Before lockdown, CA and TX has similar number of tweets for remote working, but after the stay at home order announced, CA’s tweets related to remote work quickly went over TX, indicating people may be affected more by enforced stay at home order than mild shelter in place order. Because people are forced to work remote, they perceive this as a big change in their life, and therefore are more likely to share experience.

Code
sns.catplot(data=result, x="enforced_order", y="tweets", hue="lockdown", kind="swarm")
plt.show()
<seaborn.axisgrid.FacetGrid at 0x7fbb940175b0>

This graph shows clear that number of tweets under enforced stay at home order is higher than mild shelter in place order

Code
sns.catplot(data=result, x="lockdown", y="tweets", hue="state", kind="bar")
<seaborn.axisgrid.FacetGrid at 0x7fbb9400b4c0>

Before lockdown, the number of tweets are similar in CA and TX, while CA’s number of tweets is much higher than TX’s during lockdown, suggesting a potential variable (enforced stay at home order) may induce this change. Although we hypothese that enforced stay at home order may placy a role here, there are also other possibilities.
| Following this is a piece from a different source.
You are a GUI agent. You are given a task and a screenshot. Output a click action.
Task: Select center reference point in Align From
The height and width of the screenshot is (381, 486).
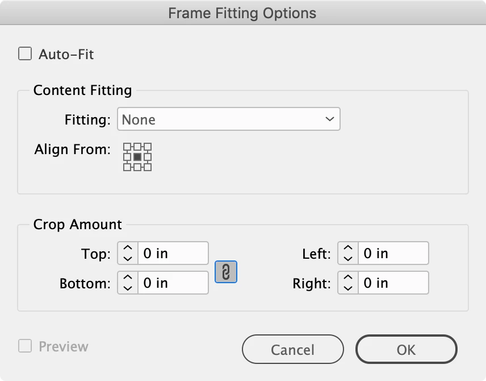[137, 157]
For example, lots of technology company located in CA, workers in CA may be more eligible to switch to remote work and start tweeting.

My next plan is to implement structural topic modeling to explore more content and hopefully find some labelled emotional dataset to establish emotional classification model.